During my program’s orientation, I stayed in a hostel located in the city centre of Dublin along with the other American students on the Arcadia University program. Since my university’s campus is about a twenty-minute bus ride from the urban part of Dublin, it was great to have those few first days to explore the city before moving into my apartment on campus. One of my favorite parts of orientation was learning about Gaelic football and hurling, two major Irish sports. The Arcadia program took us to a sports complex, where the staff took us onto the sports field and taught us the basics of these incredibly difficult sports. Although my lack of coordination put me at a disadvantage while participating in this part of orientation, I definitely enjoyed kicking off my abroad experience by doing something authentically Irish.
Another memorable part of my experience occurred this past weekend. I went on a trip with the other students studying abroad through the Arcadia program to the town of Killlarney, located in the Irish county of Kerry. I had the pleasure of seeing some incredibly beautiful scenary as we took a boat ride along the Lakes of Killarney and then took a horsecarriage ride through the nearby mountains. Killarney has been one of the most gorgeous places I’ve ever been to and I feel so lucky to have had the priviledge of visiting it.

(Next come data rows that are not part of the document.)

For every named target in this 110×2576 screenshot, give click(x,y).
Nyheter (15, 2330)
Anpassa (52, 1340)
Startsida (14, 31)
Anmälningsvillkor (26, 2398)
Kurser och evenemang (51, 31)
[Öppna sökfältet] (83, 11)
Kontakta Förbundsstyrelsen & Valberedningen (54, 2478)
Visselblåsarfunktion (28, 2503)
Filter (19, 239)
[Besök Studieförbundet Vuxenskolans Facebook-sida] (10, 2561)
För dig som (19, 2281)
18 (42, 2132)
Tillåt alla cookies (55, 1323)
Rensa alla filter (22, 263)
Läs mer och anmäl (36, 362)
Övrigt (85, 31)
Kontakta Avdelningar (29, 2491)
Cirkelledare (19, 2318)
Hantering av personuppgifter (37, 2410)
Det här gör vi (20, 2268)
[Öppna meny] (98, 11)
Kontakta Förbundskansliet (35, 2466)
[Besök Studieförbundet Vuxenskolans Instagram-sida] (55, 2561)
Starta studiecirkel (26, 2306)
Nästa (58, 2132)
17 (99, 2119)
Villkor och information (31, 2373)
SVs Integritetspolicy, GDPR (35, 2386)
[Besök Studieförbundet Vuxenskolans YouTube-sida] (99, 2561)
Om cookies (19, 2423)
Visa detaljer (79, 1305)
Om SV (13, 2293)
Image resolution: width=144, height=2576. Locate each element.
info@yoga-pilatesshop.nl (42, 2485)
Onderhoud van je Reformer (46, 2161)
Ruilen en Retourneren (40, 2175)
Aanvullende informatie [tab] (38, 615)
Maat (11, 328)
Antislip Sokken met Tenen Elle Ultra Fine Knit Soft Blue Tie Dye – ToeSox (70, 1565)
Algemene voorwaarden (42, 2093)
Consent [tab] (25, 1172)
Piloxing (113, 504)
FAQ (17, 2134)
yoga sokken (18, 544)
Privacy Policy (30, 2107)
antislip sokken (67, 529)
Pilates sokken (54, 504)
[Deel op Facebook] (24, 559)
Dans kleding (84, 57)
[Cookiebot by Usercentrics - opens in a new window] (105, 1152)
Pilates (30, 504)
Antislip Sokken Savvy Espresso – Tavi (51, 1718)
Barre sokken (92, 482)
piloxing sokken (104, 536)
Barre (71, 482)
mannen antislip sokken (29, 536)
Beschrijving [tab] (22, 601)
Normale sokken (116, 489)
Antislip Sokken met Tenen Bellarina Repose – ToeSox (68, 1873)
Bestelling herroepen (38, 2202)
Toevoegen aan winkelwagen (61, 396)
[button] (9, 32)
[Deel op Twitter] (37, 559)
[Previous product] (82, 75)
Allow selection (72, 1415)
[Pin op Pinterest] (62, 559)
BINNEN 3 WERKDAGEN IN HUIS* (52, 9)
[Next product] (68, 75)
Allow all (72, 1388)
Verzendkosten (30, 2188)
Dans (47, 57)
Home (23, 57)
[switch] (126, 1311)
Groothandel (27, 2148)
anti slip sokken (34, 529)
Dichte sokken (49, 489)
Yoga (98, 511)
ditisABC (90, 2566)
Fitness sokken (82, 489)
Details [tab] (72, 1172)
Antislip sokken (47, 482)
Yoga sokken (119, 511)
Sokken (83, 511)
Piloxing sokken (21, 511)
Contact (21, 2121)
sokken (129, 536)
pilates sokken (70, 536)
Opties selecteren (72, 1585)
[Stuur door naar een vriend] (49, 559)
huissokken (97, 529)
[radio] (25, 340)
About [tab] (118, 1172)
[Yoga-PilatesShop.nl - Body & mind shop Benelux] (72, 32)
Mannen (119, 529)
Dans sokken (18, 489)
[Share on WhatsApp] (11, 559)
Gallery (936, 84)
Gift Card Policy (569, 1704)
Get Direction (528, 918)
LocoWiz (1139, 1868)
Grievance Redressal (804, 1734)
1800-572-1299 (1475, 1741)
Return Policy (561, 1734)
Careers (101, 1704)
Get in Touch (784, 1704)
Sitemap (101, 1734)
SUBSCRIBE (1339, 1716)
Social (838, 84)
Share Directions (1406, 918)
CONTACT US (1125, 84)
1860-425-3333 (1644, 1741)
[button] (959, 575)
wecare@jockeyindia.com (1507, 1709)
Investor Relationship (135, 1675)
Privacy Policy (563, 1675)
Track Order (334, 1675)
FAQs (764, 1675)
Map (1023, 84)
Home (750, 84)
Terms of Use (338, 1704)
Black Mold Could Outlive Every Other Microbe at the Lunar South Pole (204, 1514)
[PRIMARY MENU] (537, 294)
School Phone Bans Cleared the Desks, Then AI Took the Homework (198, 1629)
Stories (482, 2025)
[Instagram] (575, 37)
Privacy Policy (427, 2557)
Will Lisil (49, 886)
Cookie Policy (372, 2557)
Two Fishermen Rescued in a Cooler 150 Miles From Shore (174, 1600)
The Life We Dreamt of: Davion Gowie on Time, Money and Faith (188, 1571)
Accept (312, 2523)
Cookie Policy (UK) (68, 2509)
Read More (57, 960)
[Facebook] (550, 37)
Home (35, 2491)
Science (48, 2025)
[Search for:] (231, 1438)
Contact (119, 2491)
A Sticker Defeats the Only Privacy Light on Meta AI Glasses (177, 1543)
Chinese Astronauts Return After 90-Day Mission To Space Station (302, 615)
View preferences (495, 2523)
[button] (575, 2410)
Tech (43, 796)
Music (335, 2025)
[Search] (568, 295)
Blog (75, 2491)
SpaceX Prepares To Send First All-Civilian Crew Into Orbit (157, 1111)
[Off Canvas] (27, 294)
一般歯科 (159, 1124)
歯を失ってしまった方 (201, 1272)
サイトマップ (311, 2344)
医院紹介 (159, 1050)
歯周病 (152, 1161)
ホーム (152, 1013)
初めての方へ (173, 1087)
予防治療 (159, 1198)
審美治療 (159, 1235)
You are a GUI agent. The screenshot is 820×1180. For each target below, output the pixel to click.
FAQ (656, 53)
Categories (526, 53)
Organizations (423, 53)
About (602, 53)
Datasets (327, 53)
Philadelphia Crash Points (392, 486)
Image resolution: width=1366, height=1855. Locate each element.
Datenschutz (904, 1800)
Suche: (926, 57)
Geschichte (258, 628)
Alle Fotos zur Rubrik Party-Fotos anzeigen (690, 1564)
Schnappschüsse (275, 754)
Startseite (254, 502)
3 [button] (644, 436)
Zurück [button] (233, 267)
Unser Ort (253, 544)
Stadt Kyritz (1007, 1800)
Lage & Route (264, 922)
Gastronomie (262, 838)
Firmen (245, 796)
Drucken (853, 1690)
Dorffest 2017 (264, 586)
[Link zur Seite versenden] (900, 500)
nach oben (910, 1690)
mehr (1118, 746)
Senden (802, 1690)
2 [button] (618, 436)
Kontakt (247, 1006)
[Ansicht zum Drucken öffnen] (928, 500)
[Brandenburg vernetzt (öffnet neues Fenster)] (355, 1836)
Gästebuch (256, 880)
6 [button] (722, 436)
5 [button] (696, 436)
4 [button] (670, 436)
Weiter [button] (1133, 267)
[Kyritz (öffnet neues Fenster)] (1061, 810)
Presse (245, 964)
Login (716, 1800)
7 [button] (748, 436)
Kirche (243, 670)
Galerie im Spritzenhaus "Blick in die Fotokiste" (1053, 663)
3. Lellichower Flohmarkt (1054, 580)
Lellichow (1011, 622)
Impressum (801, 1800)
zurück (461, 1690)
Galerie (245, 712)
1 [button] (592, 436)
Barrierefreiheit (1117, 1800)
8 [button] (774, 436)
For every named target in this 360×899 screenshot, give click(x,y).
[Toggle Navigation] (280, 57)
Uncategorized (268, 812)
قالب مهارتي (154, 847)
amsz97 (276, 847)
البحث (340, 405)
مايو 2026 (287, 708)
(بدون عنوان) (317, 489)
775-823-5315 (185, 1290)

Despite all the craic I’ve been having while studying abroad (craic is Irish slang for fun), I have definitely experienced the difficulties that come with adjusting to life in a new country. I have had to get used to certain differences between Ireland and the United States. For example, in Ireland, the street signs are located on the corners of the buildings instead of being positioned separately on rods at street corners. Subtle differences such as this one made finding my way around the city a little difficult at first. Also, the classes in Ireland are structured very differently than those in the United States. Instead of consisting of continuous assessments, most Irish course grades are dependent upon one or two large assignments. However, regardless of having to adjust to these differences, I am confident that I made the right decision by studying abroad and can’t wait to see what these next three months in Ireland have in store for me.
Learning the basics of Gaelic hurling with some other study abroad students! I am on the far right.
Taking a boat ride along the Lakes of Killarney. Again, I am on the far right.